A mysterious space rock, first spotted in 2017, bewildered astronomers — was it an icy comet, a rocky asteroid, or something entirely new? As the object, called ‘Oumuamua, hurtles away from us, the mystery may be solved: it’s accelerating like a comet.
Researchers tracked the space rock’s trajectory on its way out of this solar system, using telescopes on the ground and the powerful Hubble Space Telescope to keep watch even as the interstellar visitor faded out of sight. They discovered that ‘Oumuamua’s speed couldn’t just be the result of gravity. It was accelerating — which could be explained by gas puffing out of the sun-warmed end of a comet, the team reports today in the journal Nature,
There’s debate over ‘Oumuamua’s identity because it’s not quite like anything we’ve seen before in our Solar System. Astronomers expected that the first space rock to visit us from outside our Solar System would be a ball of ice and rocks: a comet. After all, our planetary system flung icy objects into interstellar space when it was forming. Wouldn’t others, too? But there’s usually a cloud of dust and gas surrounding comets, and ‘Oumuamua didn’t appear to have one — which could mean it was made mostly out of rock and metal, like an asteroid.

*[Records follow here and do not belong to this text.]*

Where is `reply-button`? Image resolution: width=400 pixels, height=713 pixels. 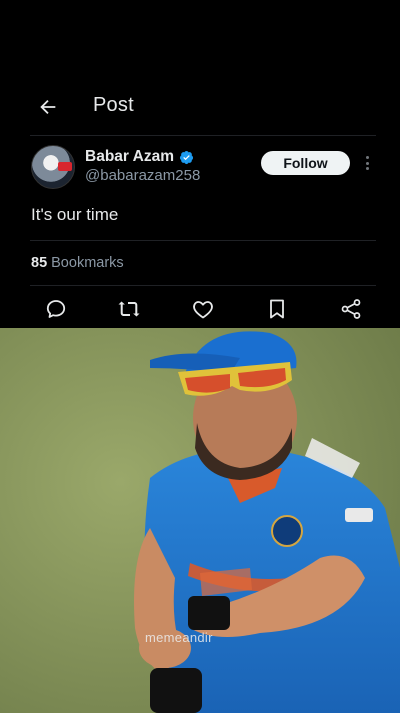
reply-button is located at coordinates (56, 309).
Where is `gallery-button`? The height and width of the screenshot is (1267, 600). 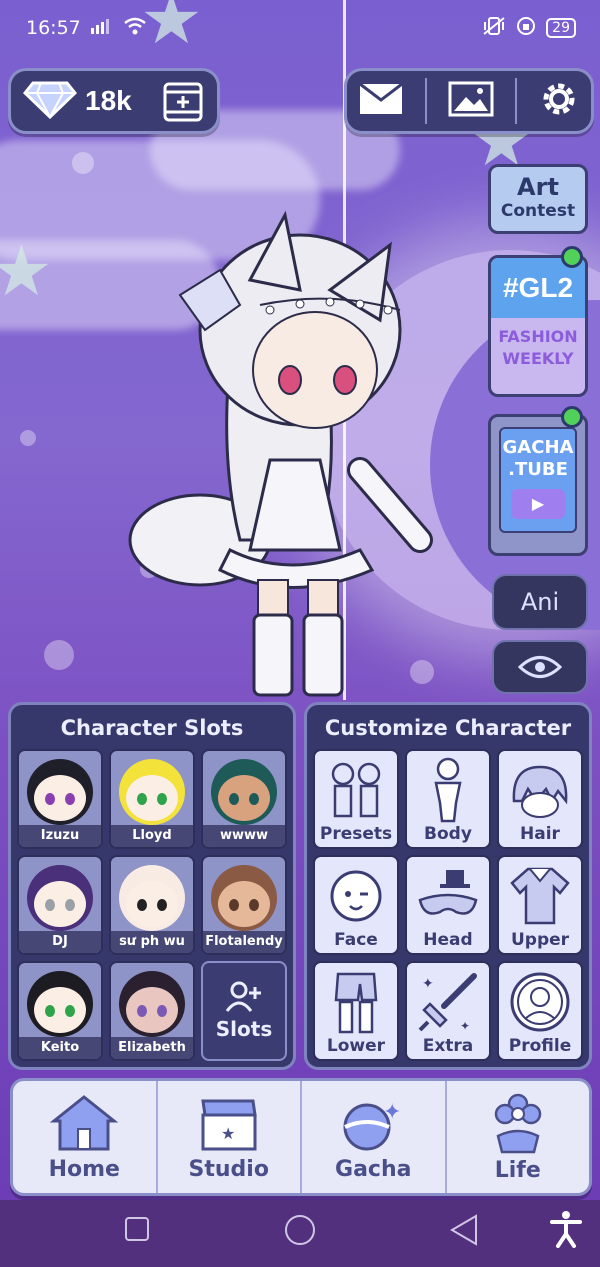 gallery-button is located at coordinates (471, 101).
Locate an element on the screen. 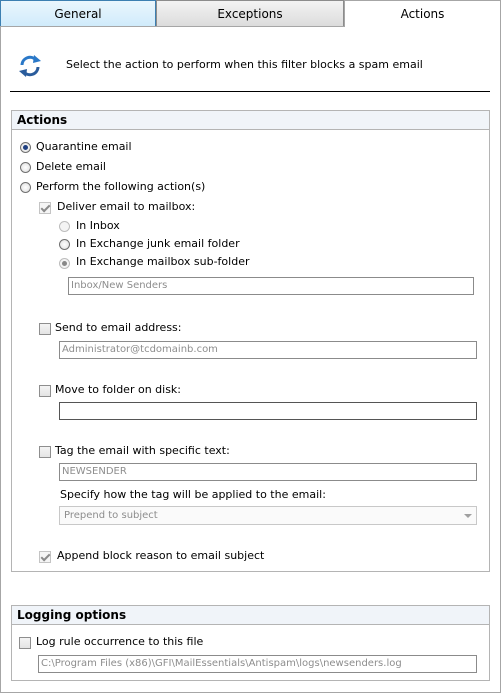 Image resolution: width=501 pixels, height=693 pixels. quarantine-label: Quarantine email is located at coordinates (84, 146).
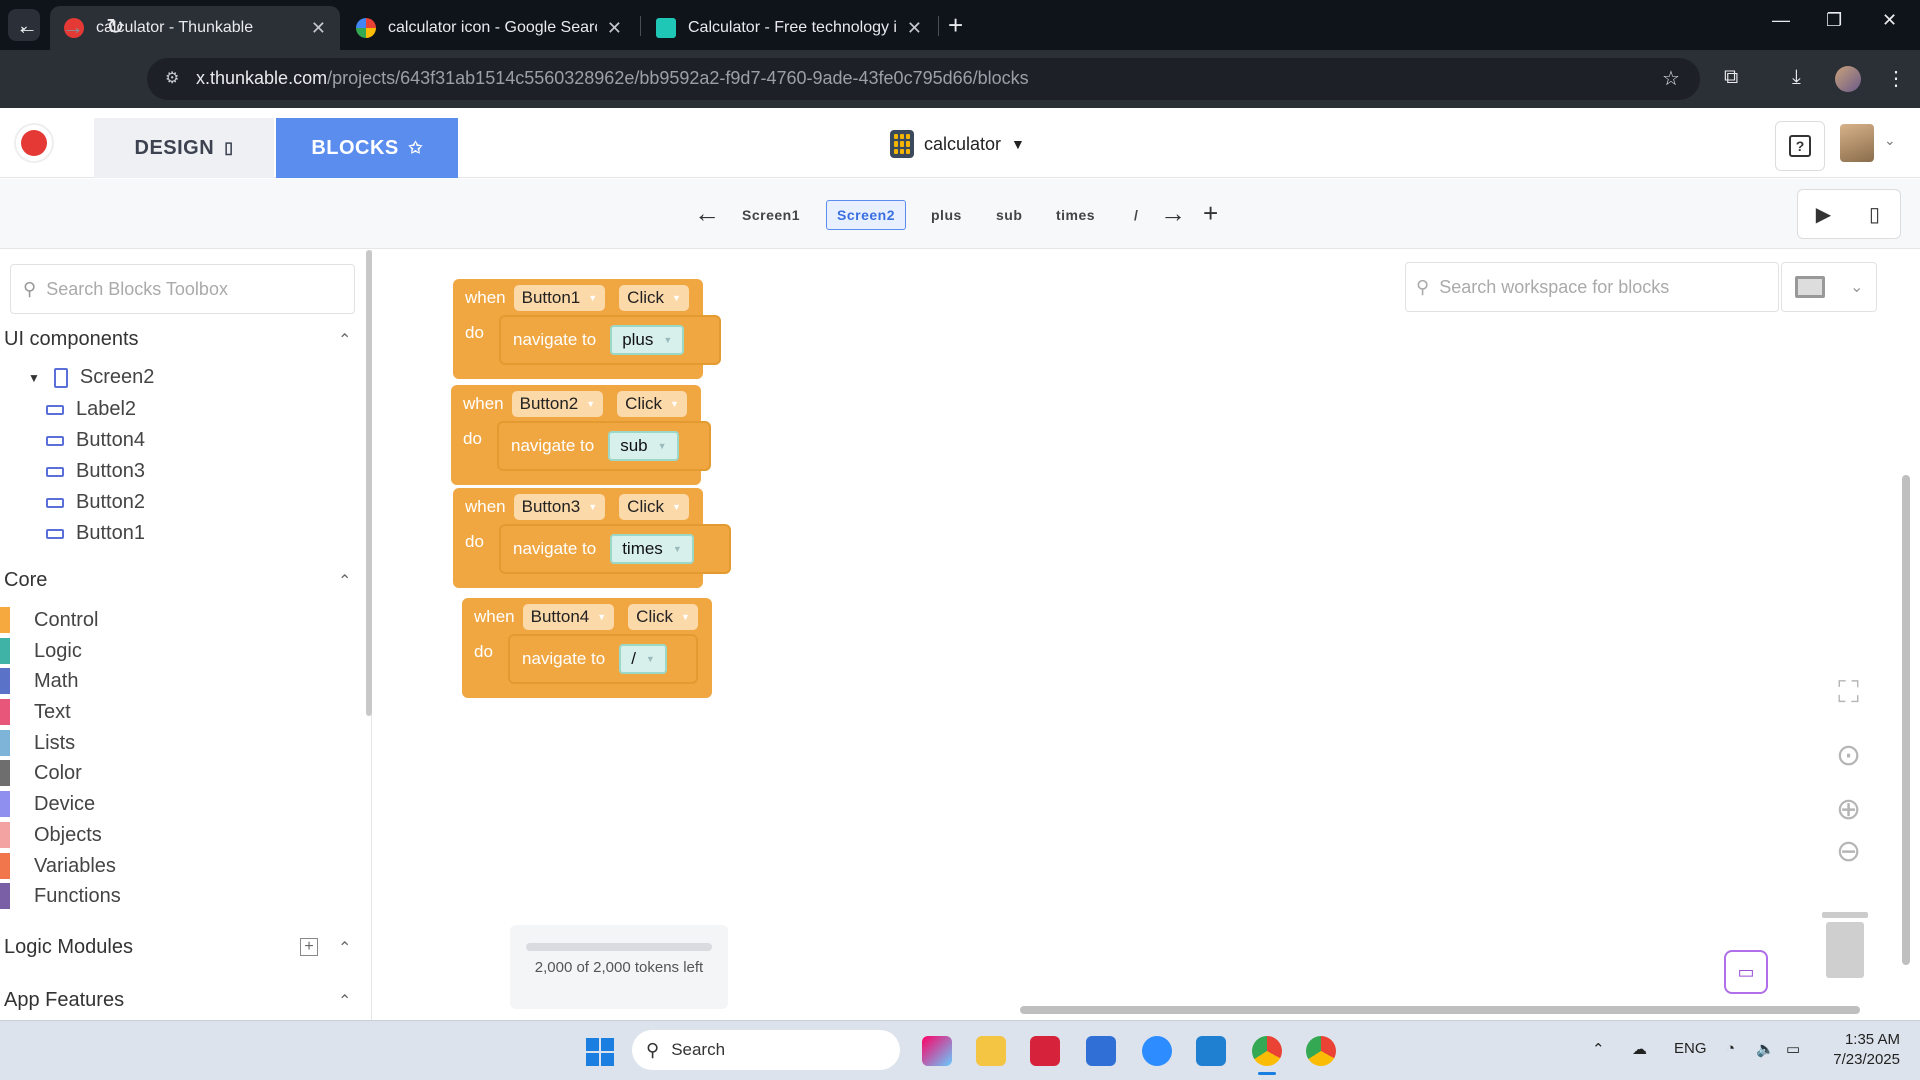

In December, researchers led by Alan Fitzsimmons, an astronomer at Queen’s University Belfast, suggested ‘Oumuamua was indeed comet-like, it was just coated in a thick layer of carbon-rich grime that insulated the space rock’s icy heart. The rock’s exit from our neighborhood has settled most astronomers’ minds. It’s a comet, just an unusual one. “I love this paper because it shows I’m right. Of course I’m going to love this paper!” says Fitzsimmons, who wasn’t involved in today’s study. “The important thing about this paper — let’s be sensible for a moment — is that it’s a really careful analysis of how this object has moved through the solar system as we’ve been observing it.”
As the space rock careened away from the Sun — and us — a research team led by Marco Micheli, an astronomer at the European Space Agency center that studies near-Earth Objects, tracked it. They discovered that ‘Oumuamua was accelerating, and interactions with gravity from the Moon, the Sun, and nearby planets weren’t enough to explain it. “There was something else that was pushing ‘Oumuamua out from the sun, so it was moving faster than it should be just due to gravity alone,” Fitzsimmons says.
That’s exactly what you’d see with a comet. As the sun warms up a comet, its ice thaws to gas — just like dry ice does here on Earth. “So it’s this gas coming off of the comet that gives it a push,” says Karen Meech, an astronomer at the University of Hawaii and an author on today’s study. “That acts like little rocket thrusters.” That could explain ‘Oumuamua’s accelerations — although to be certain, the team explored other possibilities, too. Maybe the force of the sun’s radiation was giving the space rock an extra nudge. Or, maybe, the comet was magnetized, and was getting a push from the solar wind’s magnetic field.
But the best explanation was that ‘Oumuamua was a comet — sure, a weird one, but a comet. So why didn’t the researchers see that characteristic cloud of dust and gas around ‘Oumuamua? The dust could have been stripped from the comet as it flew through space, or maybe astronomers just missed it. And gas is actually hard to detect, Meech says. “You need a bright comet, or a really big telescope. And this was a very faint comet. So people tried, but the data were very noisy.”
It’s also possible that astronomers were looking for the wrong gases. One gas that researchers would expect to see rising off of ‘Oumuama was cyanide, Meech says. “It emits light very strongly in blue colors, and no one saw it. If the chemistry was the same, we should have seen some,” Meech says. That means the space rock’s chemical makeup could be different from comets that originate closer to home — which is why this interstellar visit is so exciting, Meech says. “It gives us a glimpse of the process of building planets elsewhere,” she says.
Of course, the real proof would come from sending a spacecraft to get an up-close look at ‘Oumuamua’s surface, but that’s unlikely to happen. The space rock is too far away, and traveling too quickly. So Meech’s focus is shifting to the next one: “If, in the future, you could have a spacecraft ready and waiting to go, then that would be a much easier mission.”
Fitzsimmons, too, is looking forward to the discoveries that might fly into our Solar System with the next interstellar visitor. “How cool is that — we’ve been talking in recent years about trying to design a spaceship that might get to a nearby star,” he says. “Stars are actually sending us material from their own planetary systems. And to be able to study that in any kind of detail is a truly magnificent endeavor.”